The pembro worked (with a lot of other consequences) and I have been cancer free since stopping the treatment in Sept 23 and having a clean up ablation in Feb 24.
I feel the ‘incurable’ paradigm is starting to be challenged by people who respond well to immunotherapy treatments. An oncologist contact (not my own oncologist) told me my job was to stay as well as possible as new treatments will eventually come on line and make things better for many of us. Maybe we can’t technically be cured but can live long reasonably normal lives, as you might with any chronic condition. I remain anxious about each scan cycle and always develop spurious symptoms in the run up to it - at least I hope they are spurious. Hoping this will ease if/when I get to the 5 year point next year
I didn’t have problems with my own family failing to understand the diagnosis but I find many people don’t really understand stage 4 cancer or why it’s deemed incurable. People think stage 4 means end of life, lying in a hospital bed. Perhaps we will all get there but hopefully not for a while.
Hoping you find a treatment that works well and is tolerable. You sound like you have a relatively low amount of mets right now and that has to be a good thing. Stage 4 is a big range from not a lot of cancer to bring riddled with it. Life expectancy most definitely reflects that.
Hang in there, take good care of yourself. Be kind to yourself, I had a course of massage for free from Macmillan, ask about it . I got mine through thr hospital. Armchair Yoga . I also do 1/2 hour dance every day, loud music, on down days sofa movies, snakes, cried me leg off, also a glass of wine in a Friday or 2. Mine was seeing ky grandsons finish school which is this May, Wills in 6 form. Tomes a year behind but going to college for a year so I intend to see him finish that. Keep posting.X
Moi
Hi LJI a very warm welcome to the group, but I am so sorry you have had to join us here. I also have a rare sarcoma, mine is called LGESS and it is a womb sarcoma. I had a routine hysterectomy in 2019 and the sarcoma was discovered in the muscle in the wall of the womb, hiding. I was put on HRT, but in 2014 the sarcoma was back in both lungs. I was told I had 6 months to live. I have 3 daughters, and the youngest was just 12 years old at the time. Part of the sarcoma was blocking my airway and this was removed and sent for testing. They found that when they added estrogen it grew, added estrogen blockers it shrunk, so my HRT had been feeding the sarcoma. HRT was stopped and I was put on estrogen blockers, which have kept me stable ever since. I have my problems, hormone treatment is not easy, but I’m here to tell the tale. And my youngest daughter is just about to start a new job in the university, and has already got herself on the property ladder!
The light bulb moment for my medical team was the estrogen. Your team just need that light bulb moment, and it can be found in those trials! When I was first diagnosed as incurable I lost my faith, I am only just starting to find that again, but the one thing cancer never took from me was hope, and you have to keep hoping.
Thank you so much for taking the time to reply and it helps to remember incurable is not always equal to an imminent decline.

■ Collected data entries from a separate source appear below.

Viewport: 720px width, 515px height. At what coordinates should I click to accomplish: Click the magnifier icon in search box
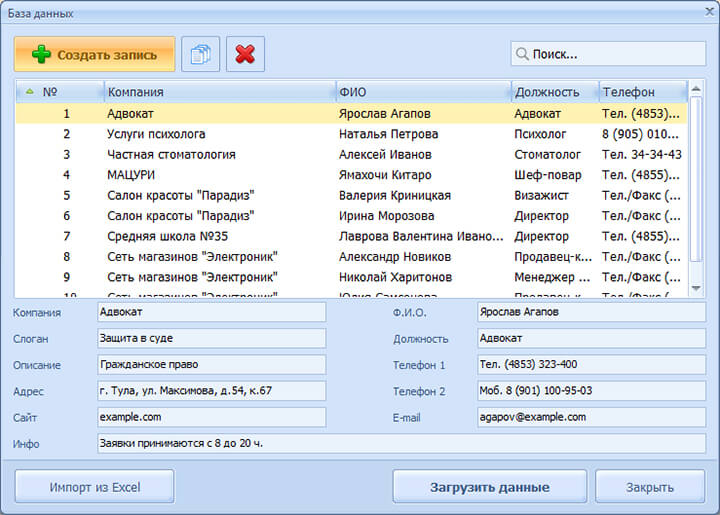click(521, 54)
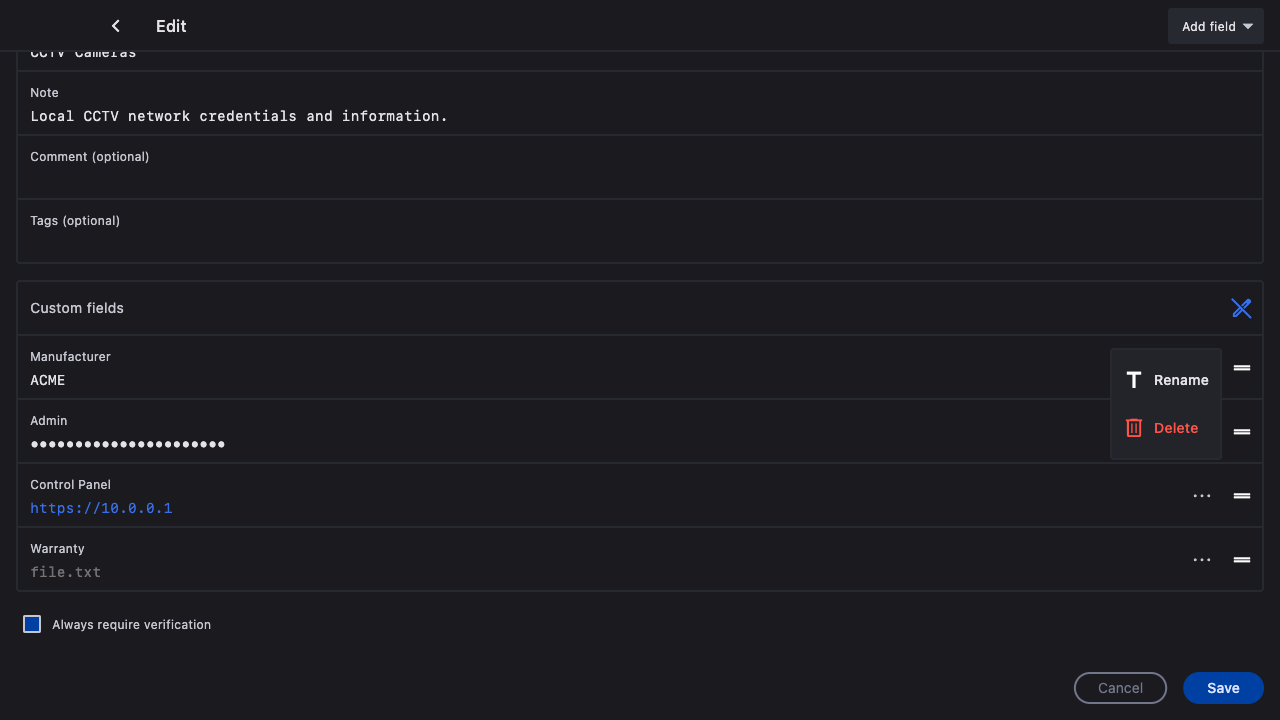This screenshot has height=720, width=1280.
Task: Open the Control Panel field options menu
Action: point(1202,496)
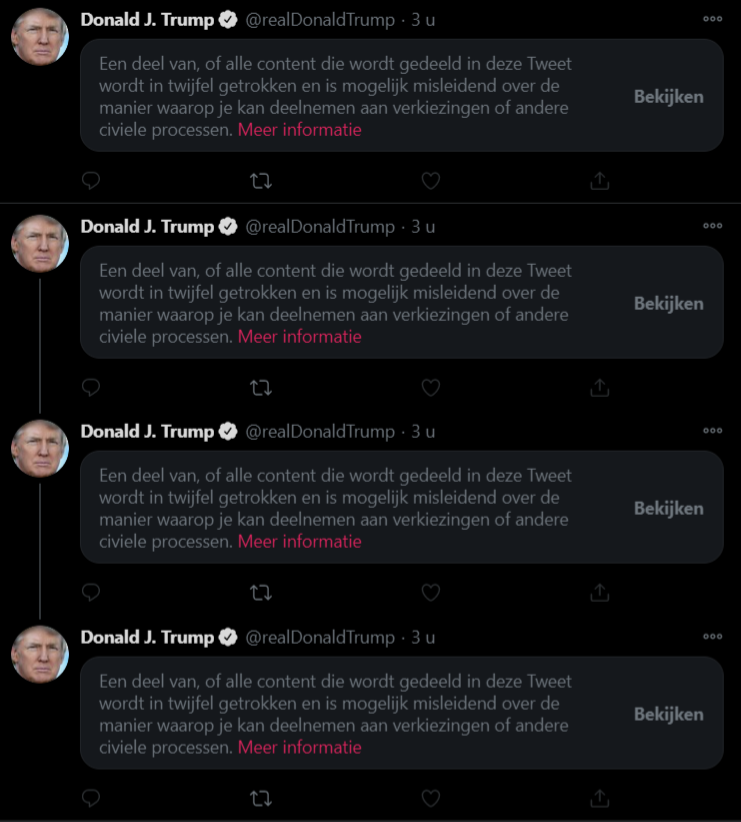This screenshot has height=822, width=741.
Task: Open more options on first tweet
Action: (713, 19)
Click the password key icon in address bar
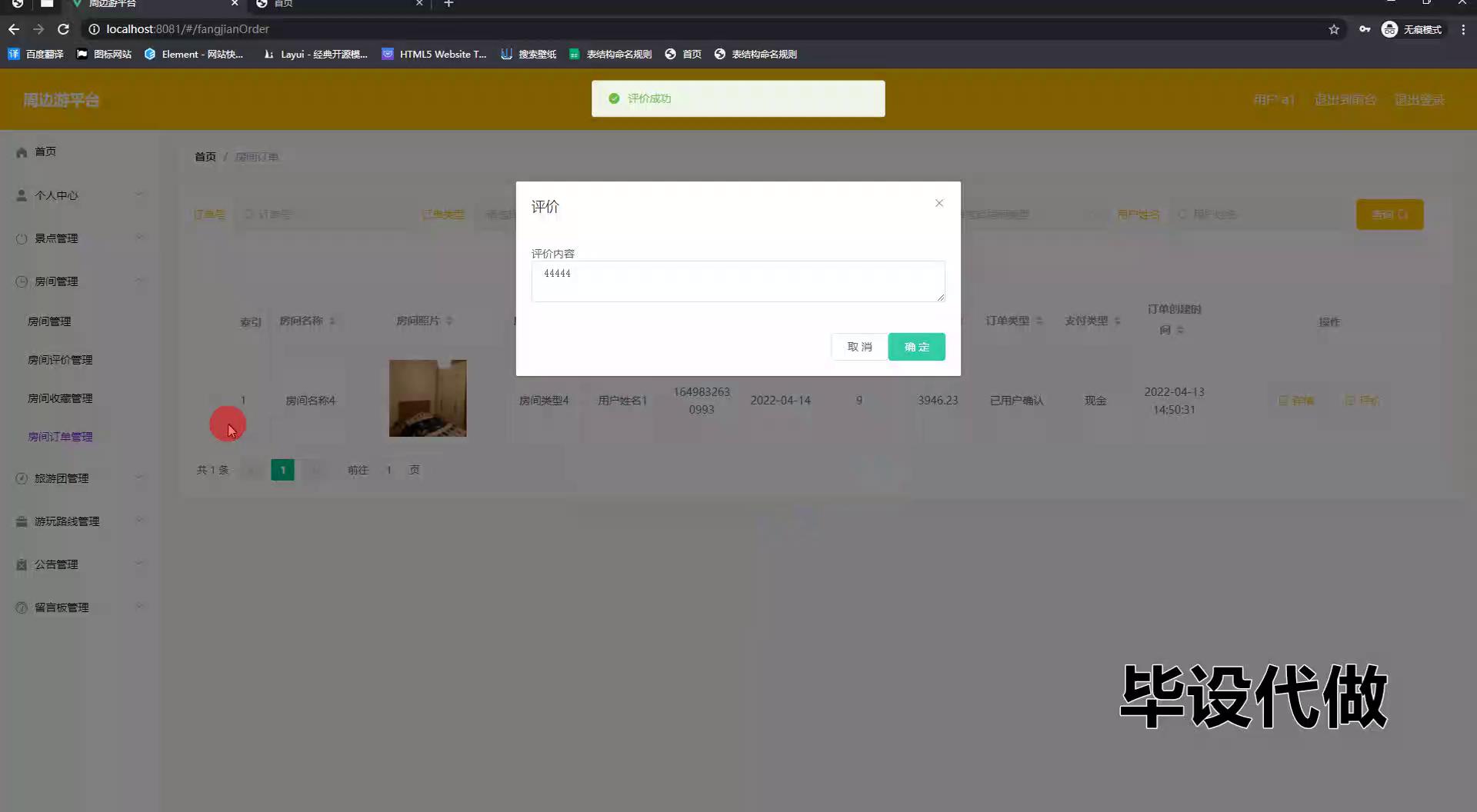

My husband hasn’t spoken to anyone yet as he gets too upset, but I have today persuaded him to see the oncologist at my next appointment, hopefully this will help. I wish you continued good health and clear scans x
Thank you so much for replying. there are so many different sarcomas it does help to hear from others with them too who have managed long term success . I have had so much ‘advice’ from well meaning friends about this person and that person they know with other cancers and how they are doing, asking have they thought of this or that treatment . Whilst it is great to see what the medical profession can now do, my options remain limited/verging on experimental, but let’s hope they discover a light bulb. The chemo is apparently super harsh, early days but so far so good.